Death lives just across the Rio Grande, but rarely crosses from Juarez, Mexico, to El Paso,Texas.
Juarez, El Paso's Mexican sister city, recorded 748 murders in 2012 -- more than 2,000 in 2011 -- while El Paso counted 17 last year.
El Paso Chief of Police Gregory Allen told ABC News that violence "hasn't crossed into the town the way a lot of people might perceive.
"Not like it used to be," Allen said. "When I first came on the department, many of our crimes driven along the border and downtown resulted from illegal aliens in the country. That isn't the case as much now."
According to 2011 FBI figures, El Paso, population 660,000, has been America's safest big city for the past three years.
More surprising to those monitoring an immigration debate dominated by fear of crime imported from across the border is that six of the country's 10 safest cities are in high-immigration zones. San Diego is the second safest city, while Austin, Texas; San Jose, Calif.; Los Angeles and San Antonio, Texas, follow. New York City, Portland, Ore., Charlotte, N.C., and Seattle round out the safe-city list.
John Cook, who has been El Paso's mayor for eight years, took ABC News on a tour.
"For the most part, people who come into the United States don't want to get in trouble. They don't want to commit crimes," he said. "They just want to make a living. I call them economic refugees [because] they just came to try to secure the American dream and a better life for their families, not to commit crimes."
Cook said the combination of increased border patrol, a 131-mile fence that stretches from one end of El Paso -- Texas' sixth largest city -- out into the desert, and a better Mexican economy, have slowed undocumented immigration dramatically.
"I think there was a direct correlation between recession and the number of illegal apprehensions," Cook said.
When ABC News asked if an immigration overhaul should wait on a a secure border, Cook answered quickly: "We're ready to start right now because the border is secure."
"It's about as secure as you're ever going to get it," he said. "My part of the border is secure. ... The city's safe and secure. I think it's time for immigration reform."

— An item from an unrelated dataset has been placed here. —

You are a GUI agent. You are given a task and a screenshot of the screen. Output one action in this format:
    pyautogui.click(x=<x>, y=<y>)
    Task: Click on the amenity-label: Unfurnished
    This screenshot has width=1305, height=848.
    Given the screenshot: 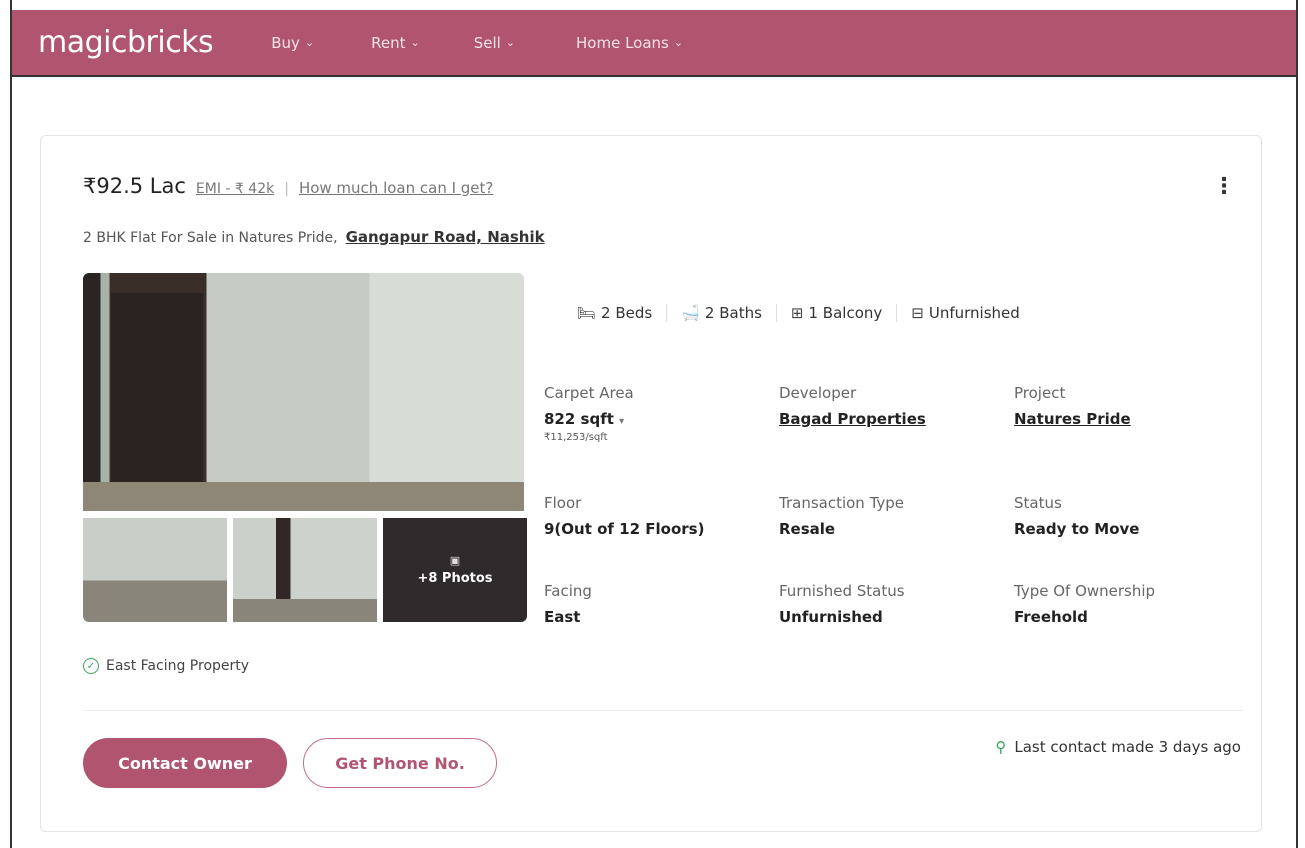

Lifetime El Paso resident Pablo Lopez lives within sight of the Friendship Bridge between Juarez and El Paso. He remembers 20 years ago when the early morning sound of immigrant footsteps would regularly wake him as masses of the undocumented immigrants snuck into the United States to work.
"They were my alarm clock," he said.
Today, he said he rarely sees any undocumented immigrants slipping into the shadows from Juarez to work in the United States.
"Because of the hiring of border agents, the technology, the cameras," Lopez said, "it's not possible. Not that they can't, but you don't see it as much."
As far as safety goes, he said he lived in a low-income neighborhood, but the crime rate was low and the nights were quiet.
"We're all together trying to make our community safe," he said. "Here it's dead. When I get home at 7, I go out and there is nothing. It's a very safe, boring community. Quiet. It's calm."
Not everyone is convinced the drop in crime is connected to the plunging rate of undocumented immigration, even though the numbers are startling. In 1993, the border patrol apprehended 286,000 people crossing illegally into the United States and watched many more escape arrest. In 2012, 9,700 undocumented people were apprehended.
Ramiro Cordero, a lifelong El Paso resident and border patrol agent for 12 years, told ABC News his 268 miles of border from West Texas, including El Paso, through New Mexico was secure.
"It will never be 100 percent secure, because there are always individuals trying to come across," he said. "Can we make it very secure? Yes, and that's what we are doing. That's what we are doing every day. It is most definitely safer, [and] me being a part of this community, I can sleep safe at night here in El Paso."
Cordero said he had seen dramatic changes since the early 1990s. Today's border-crosser has to navigate through border-patrol agents, ground sensors, cameras that can see day and night, drones and a 14-to-18 foot fence.
"You've got to climb 18 feet, or 15 feet through a fence that you can't even stick your fingers through to help you up," Cordero said. "Here comes the human part. Can you swim? Most of the migrants who have lost their lives here in the El Paso sector have lost their lives to the canals, the danger. ... And if you can swim, there are those agents waiting for you."
Efforts like those in El Paso and similar border crackdowns in San Diego and McAllen, Texas, have reduced undocumented crossings, but some say they have just pushed immigrants farther into the desert.
Arizona ranchers still complain of high traffic through their remote lands. But even in Arizona, the numbers have gone down, from 616,000 apprehensions to approximately 120,000 last year. A thousand new border patrol agents are given the credit, as is a weaker U.S. economy.
And as "Secure the Border First" remains the mantra of many in Washington worried that immigration reform is moving too quickly, 2,000 miles away, many point to El Paso and San Diego, as evidence the border is under control and secure.